A nonlinear thermal spike model for pyrolytic graphite under irradiation with 86Kr and 209Bi high-energy heavy ions

Abstract

The temperature dependences of the specific heat capacity and thermal conductivity are introduced for a highly oriented pyrolytic graphite; i.e., the nonlinear model of a thermal spike is considered and a comparative analysis of the obtained results and those for the linear model of a thermal spike is performed. The temperature effects observed in the highly oriented pyrolytic graphite with a change in the electron-phonon interaction coefficient g are investigated in detail. It is shown that, under irradiation of the highly oriented pyrolytic graphite by bismuth ions with an energy of 710 MeV, the temperature on the surface of the target within the framework of the nonlinear model can exceed the sublimation temperature, whereas the temperature on the surface of the target under irradiation by krypton ions with an energy of 253 MeV does not exceed the sublimation temperature.

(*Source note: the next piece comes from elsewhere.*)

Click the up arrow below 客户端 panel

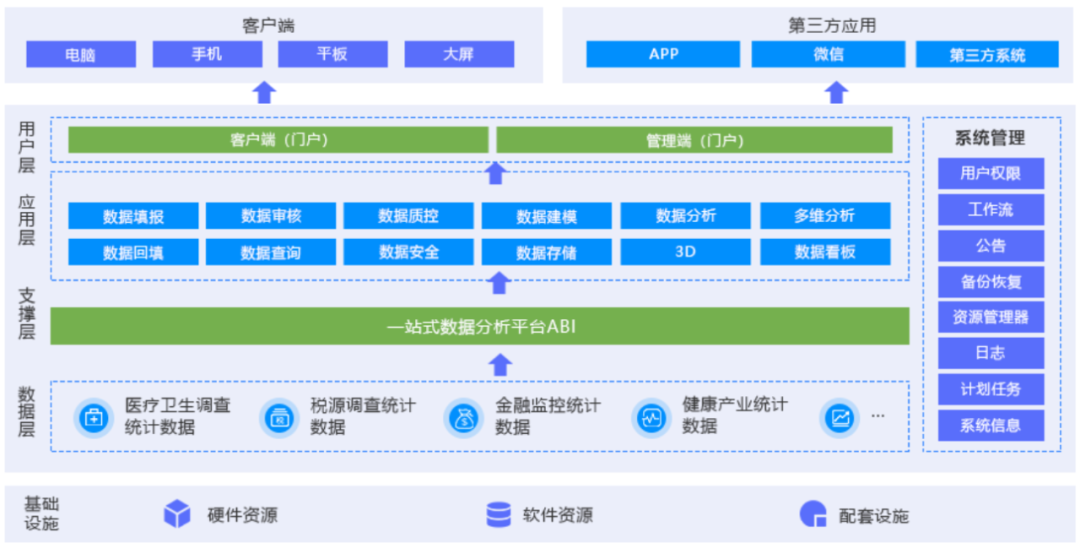[264, 93]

The characteristic range of variations in the electron-phonon interaction coefficient g is evaluated. For values of g in this range, the thermal spike model explains the experimental data on the presence of structures in the form of hillocks with craters at their centers on the surface of the highly oriented pyrolytic graphite exposed to irradiation by 209Bi ions and on the absence of such structures in the case of irradiation by 86Kr ions.